A new series of mononuclear azido- and dicyanamido-Cu(II) complexes, [Cu(L)(N3)]ClO4 where L = pdpa {N-(2-aminopropyl)-N,N-bis(2-pyridylmethyl)amine}, Me3tren {tris(N-methyl-2-aminoethyl)amine} and Me6trien (1,1,4,7,10,10-hexamethyltriethylenetetraamine) and Cu(L)(C2N3)2 with L = pmedien (N,N,N′,N″,N″-pentamethyldiethylenetriamine) and Me2dpt (N,N-dimethyldipropyltriamine) were synthesized and structurally characterized by electronic and IR spectroscopy as well as by X-ray. Single crystal X-ray diffraction analysis of the complexes [Cu(pdpa)(N3)]ClO4 (1), [Cu(Me3tren)(N3)]ClO4 (2) and [Cu(pmedien)(C2N3)2] (3) reveals their monomeric nature. The structures of the complexes 1 and 2 derived from the blocking tripod tetraamines pdpa and Me3tren consist of isolated [Cu(L)(N3)]+ cations and ClO4− counter ions. The copper centers are penta-coordinated by the four N of the amine ligands with the monodentate azido ligand occupying the apical site in distorted trigonal bipyramidal (TBP) geometry. Complex 1 exhibits π–π stacking interaction between the pyridyl groups.
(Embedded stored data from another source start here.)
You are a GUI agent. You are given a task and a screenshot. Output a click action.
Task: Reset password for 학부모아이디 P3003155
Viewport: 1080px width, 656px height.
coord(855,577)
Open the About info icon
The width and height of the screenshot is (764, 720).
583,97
In the neutral complex 3, where the blocking ligand, pmedien is a linear tridentate amine the penta-coordinate geometry of the complex was achieved by the three planar amine-N and two terminal nitrile-N atoms from the two dicyanamide groups; one N in the basal position from the first dicyanamido group and one N at the apical position from the second group. The coordination polyhedron around the copper center may be described as an axially elongated square pyramidal (SP). The visible spectra of the complexes in aqueous solutions are in complete agreement with the assigned X-ray geometry around the Cu(II) centers.